Önceden Uluslararası Para Fonu'nun (IMF) baş ekonomisti olan ve şimdi çalışmalarını Harvard Üniversitesi'nde sürdüren Kenneth Rogoff, Alman siyasi kültür dergisi Cicero'ya verdiği bir söyleşide şöyle demişti: "Gelişmekte olan birçok ülke, hadlerinden fazla fazla borç aldıklarının farkına varacak." Bunun sonucunda da yardım paketleri hazırlamak haliyle zor olacak. Hâlâ uluslararası sermaye piyasasından kredi alan ülkeler, altından kalkamayacakları boyutta işler üstlenmelerinden ötürü bir finans krizine sürüklenebilir.
DW'ye yaptığı değerlendirmede Langhammer, "Çin'den talep hızla artmadığı durumda hammadde fiyatlarının yükselmediği ve yatırımcıların dolarda kaldığı senaryoyu gözardı etmek mümkün değil" diyor.
Gelişmekte olan ülkelere kim yardım edecek?
Almanya Kalkınma Bakanı Gerd Müller, koronavirüs krizi nedeniyle dünyanın en yoksul ülkelerinin borçlarının silinmesi çağrısında bulundu. Bu genel olarak bir rahatlama getirecek olsa da, yoksul ülkelerin para elde etme şeklinde hiçbir şeyi değiştirmeyecek. Çünkü bu ülkeler mali piyasaların belirlediği değerlere değil, örgütlerin para havuzlarına bağımlılar.

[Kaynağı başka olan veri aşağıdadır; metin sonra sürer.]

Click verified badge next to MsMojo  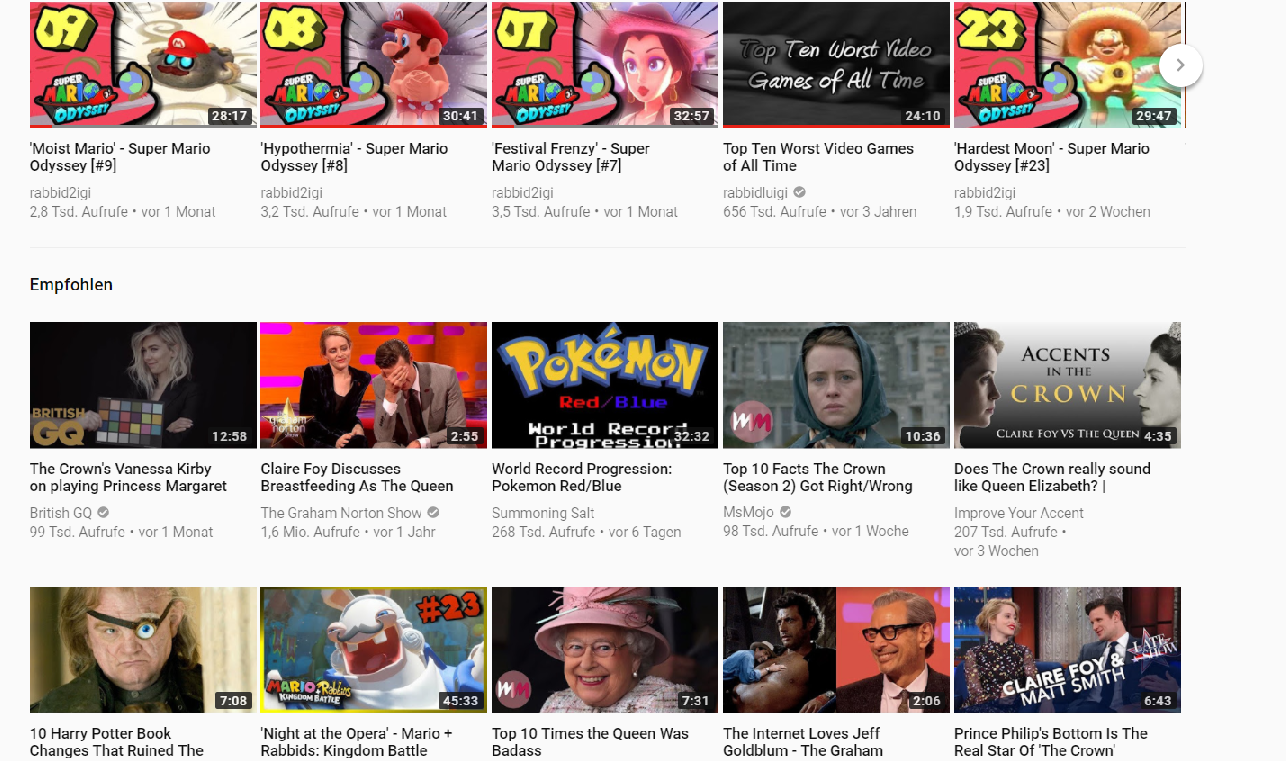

Langhammer, bir borç indiriminin ancak gelişmekte olan ve yeni sanayileşen ülkelerde sonuç vereceği görüşünde. Ancak önce uluslararası ortamda faaliyet gösteren bankaların buna hazır olması gerekiyor. "Böyle bir şey tarihte sıklıkla gerçekleşmedi. Öte yandan bankalar haliyle kendi ülkelerinde korona krizinin kendilerini soktuğu zor duruma işaret edecek ve devlet yardımı talep edecekler."

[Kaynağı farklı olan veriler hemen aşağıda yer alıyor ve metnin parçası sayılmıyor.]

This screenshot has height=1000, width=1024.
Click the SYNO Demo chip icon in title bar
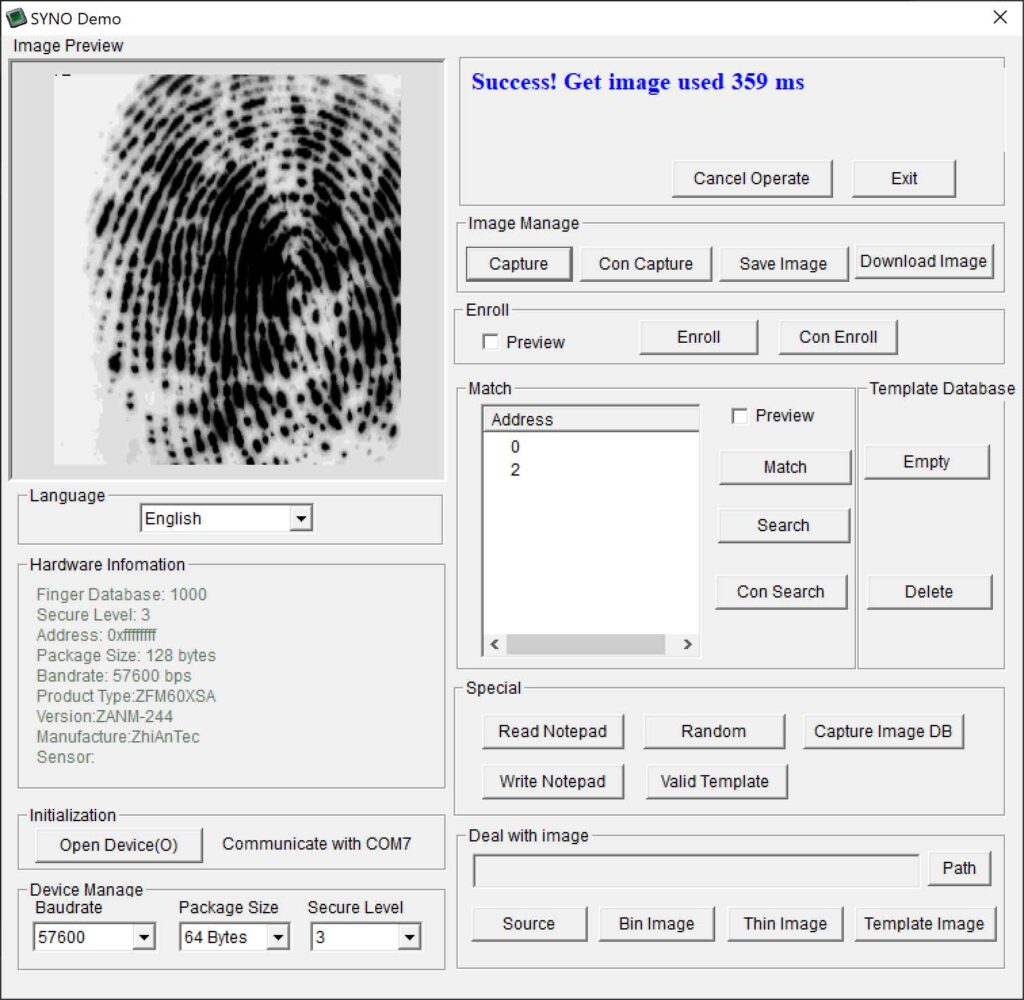click(x=18, y=17)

İşin sonunda uluslararası örgütlerin de paraya ihtiyacı olacak. IMF Başkanı Kristalina Georgieva, yaptığı temkinli hesap sonucunda, gelişmekte olan ülkelerin 2 buçuk milyar dolara ihtiyacı olacağını söylüyor. IMF, bu konuda hızlı bir çözüm bulmak için çalıştıklarını açıkladı.
Öte yandan Çin tarafından finanse edilen yeni finans kuruluşları, bu işe niyetli olduklarını söyleyebilir. Bunlar arasında Asya Altyapı ve Yatırım Bankası ve BRICS ülkelerinin Yeni Kalkınma Bankası da bulunuyor. Küresel ekonomi alanında uzmanlaşan Langhammer, "Bu kuruluşların bu kadar çok parası olduğundan emin değilim" diyor. "Eğer Çinliler bunu teklif ederse, elbette kendi çıkarları için edecek."

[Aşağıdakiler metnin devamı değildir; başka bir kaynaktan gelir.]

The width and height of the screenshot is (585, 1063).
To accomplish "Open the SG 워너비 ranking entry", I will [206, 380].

Sonuç olarak gelişmekte olan ve yeni sanayileşen ülkeler, koronavirüs pandemisine karşı aldıkları önlemlerin yetmesini umuyor. Buna rağmen krizin ekonomik hasarı şimdiden çok büyük. Virüs hızlı bir biçimde dünyanın her yerine yayıldığı şu günlerde insani trajedi elbette birincil önemde. Alman yardım kuruluşu Welthungerhilfe‘nin ("Dünya Açlık Yardımı") genel direktörü salgının dünyanın yoksul bölgelerinde devasa etkileri olacağı uyarısında bulunmuştu: "Gelecek hafta ve aylarda bu bölgelerde çok fazla ölüm yaşanmasını bekliyoruz."